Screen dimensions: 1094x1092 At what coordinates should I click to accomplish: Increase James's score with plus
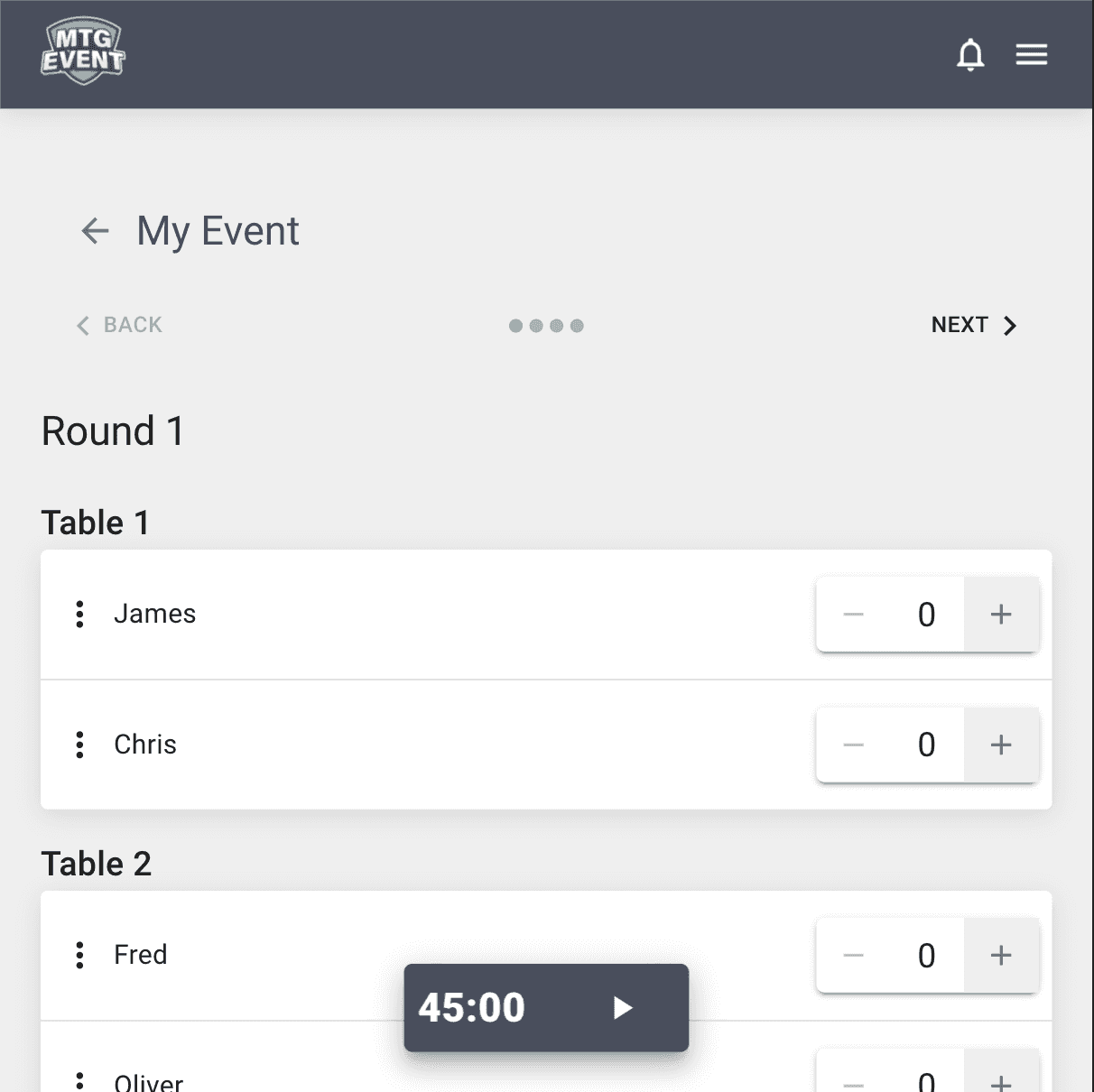[x=1001, y=615]
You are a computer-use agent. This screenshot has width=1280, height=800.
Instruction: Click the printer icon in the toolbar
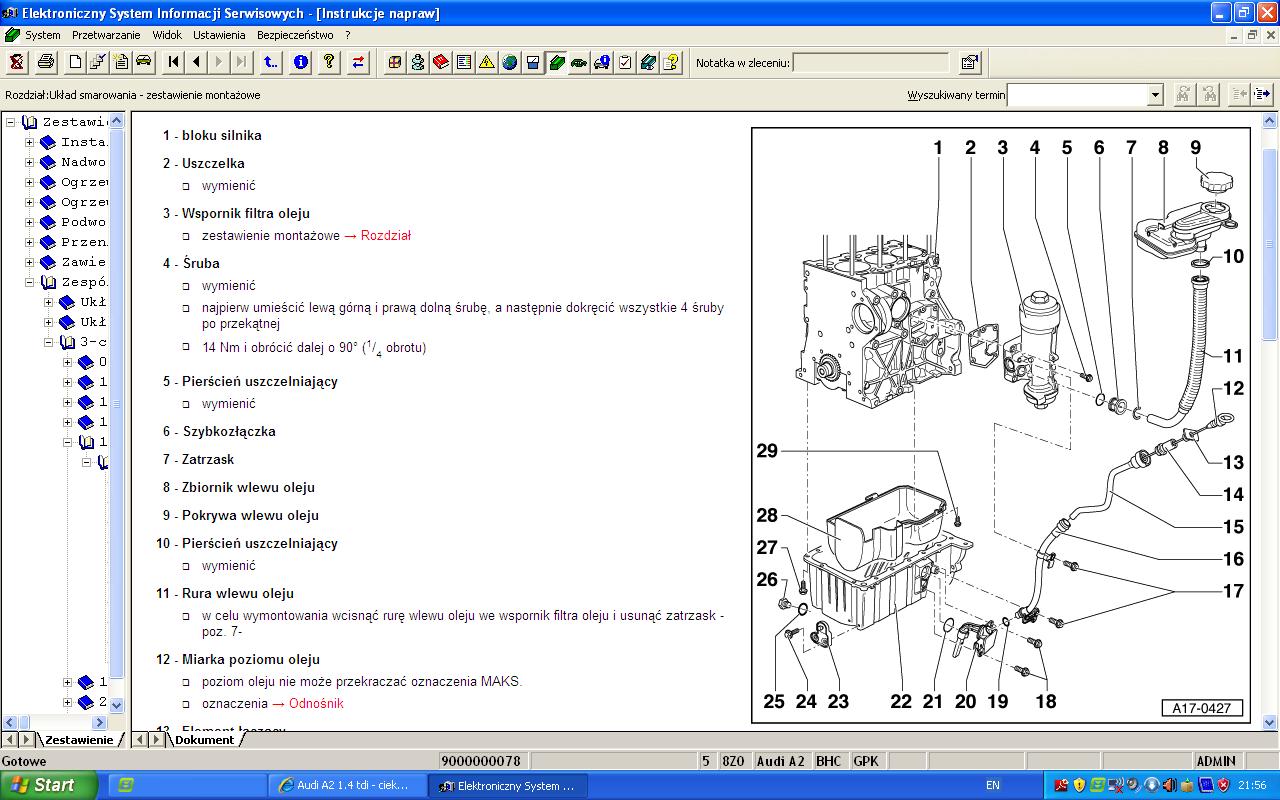click(46, 62)
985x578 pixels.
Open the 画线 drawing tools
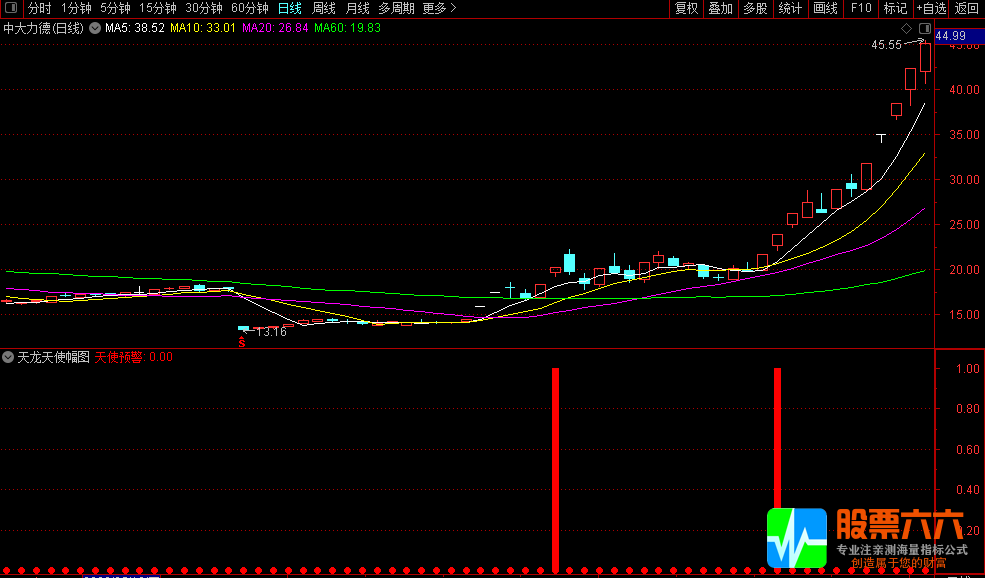click(x=825, y=8)
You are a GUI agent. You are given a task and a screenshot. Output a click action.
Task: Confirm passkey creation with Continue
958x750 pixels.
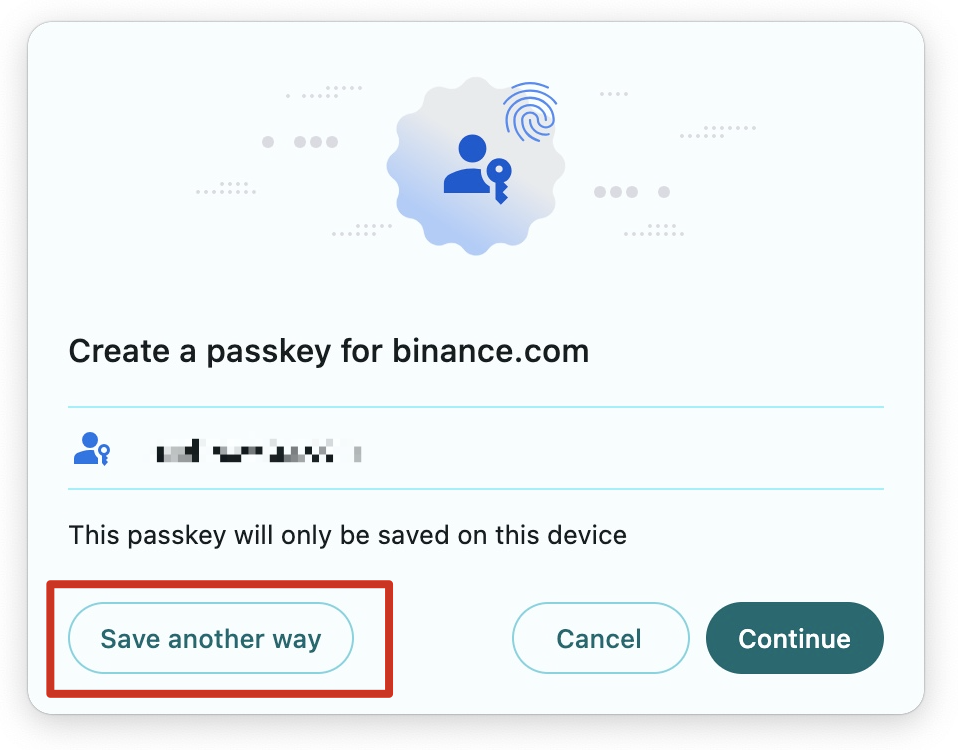click(794, 639)
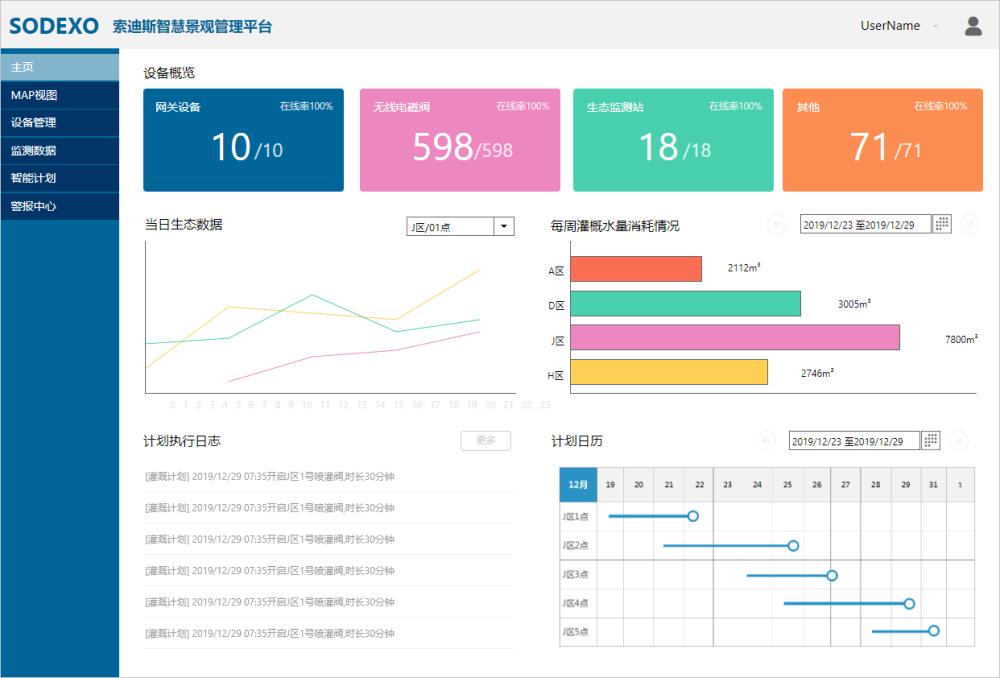The image size is (1000, 678).
Task: Go to next week in irrigation chart
Action: pyautogui.click(x=968, y=224)
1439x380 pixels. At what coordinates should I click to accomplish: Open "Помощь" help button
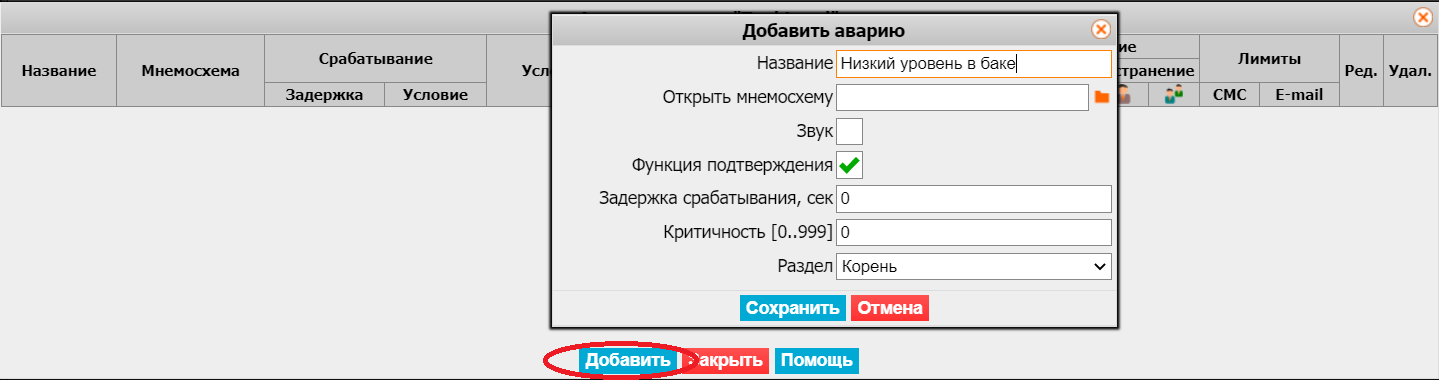pyautogui.click(x=817, y=361)
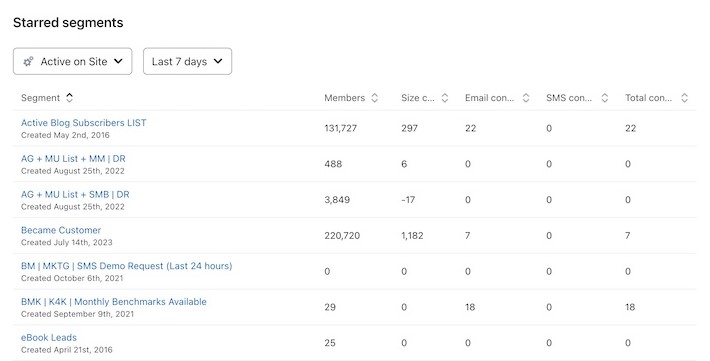The height and width of the screenshot is (361, 710).
Task: Sort by Members column arrows
Action: (x=374, y=97)
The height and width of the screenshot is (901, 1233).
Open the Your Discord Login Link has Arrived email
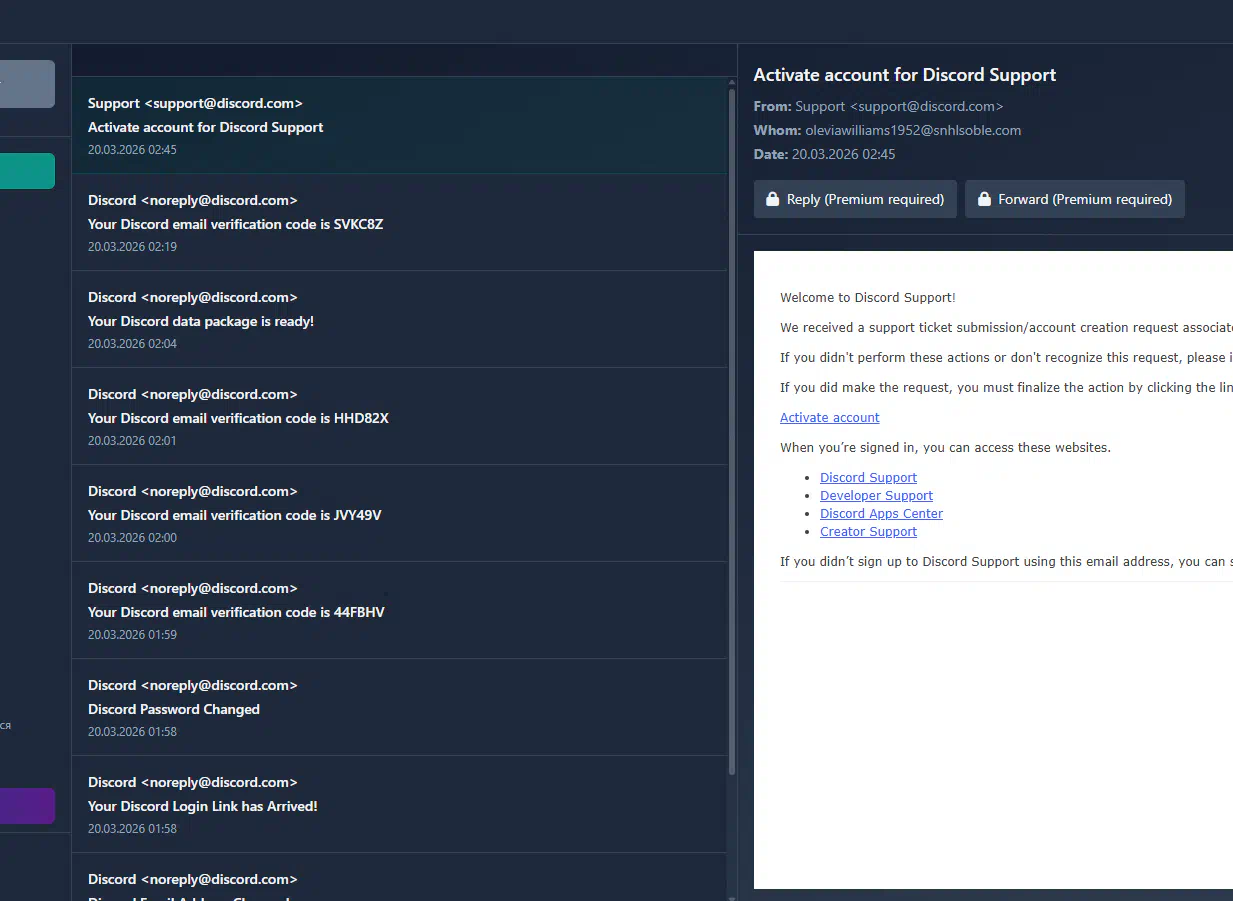(x=399, y=805)
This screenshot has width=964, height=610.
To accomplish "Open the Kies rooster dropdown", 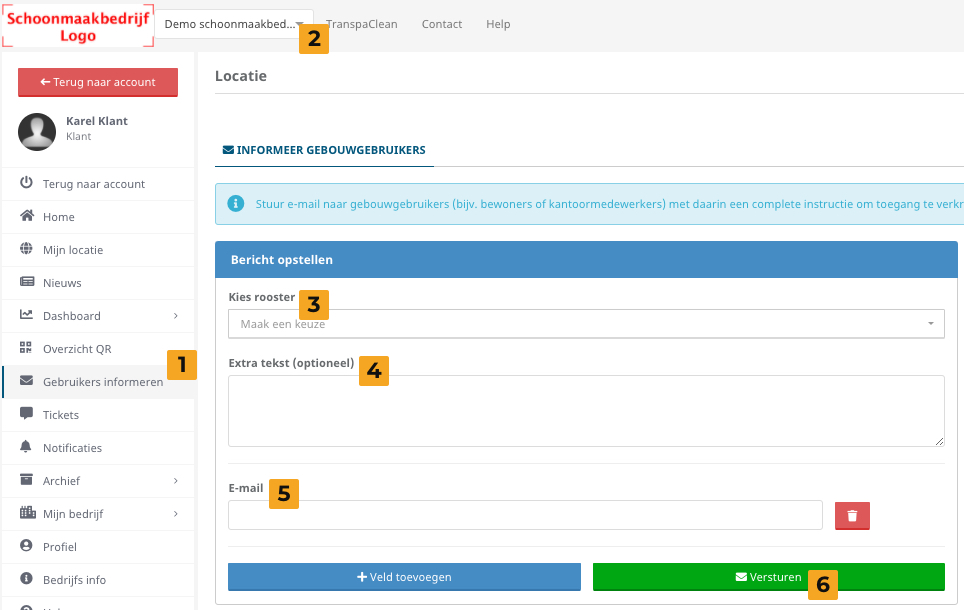I will [x=585, y=324].
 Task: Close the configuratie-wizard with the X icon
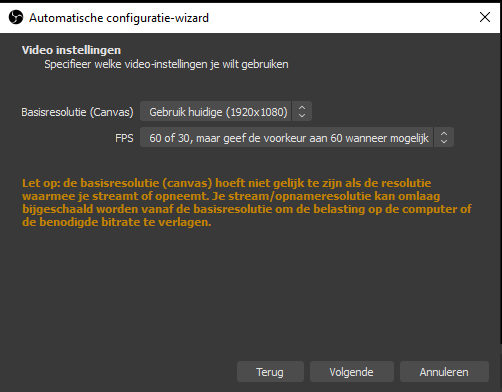tap(485, 17)
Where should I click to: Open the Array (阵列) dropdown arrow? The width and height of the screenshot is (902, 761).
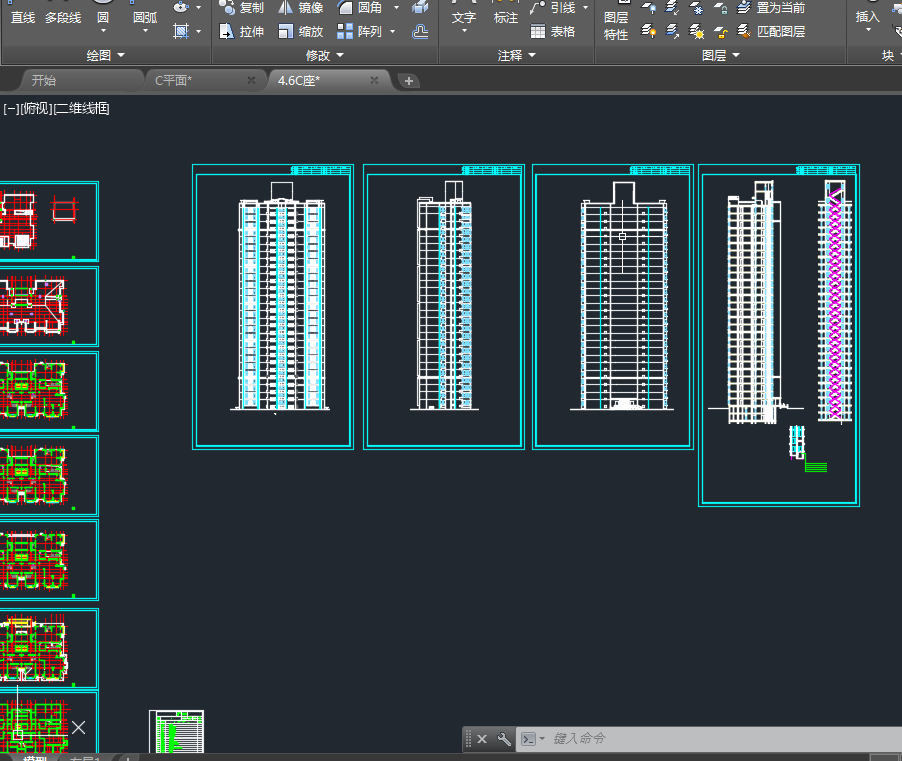click(x=392, y=32)
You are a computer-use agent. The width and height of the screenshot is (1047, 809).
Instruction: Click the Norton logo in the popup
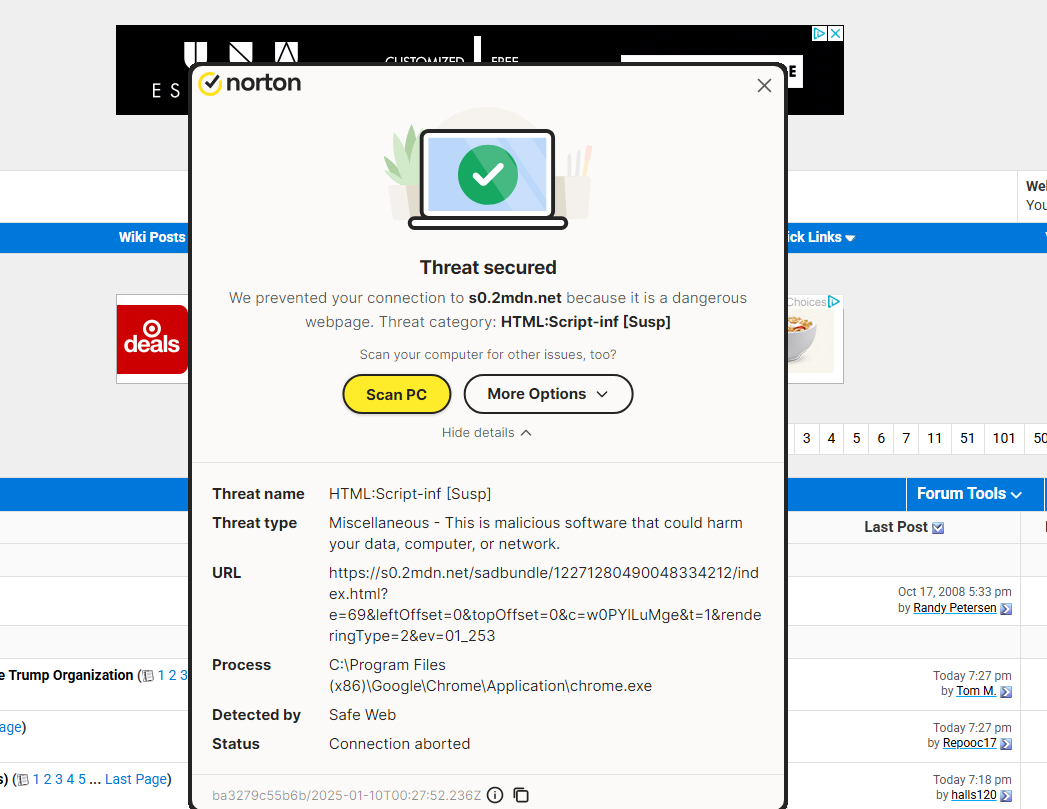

_Requirement_
Every line with the string "This" in the material should be returned.

_Exercise answer_
You are a computer-use agent. This screenshot has width=1280, height=800.
This screenshot has width=964, height=610.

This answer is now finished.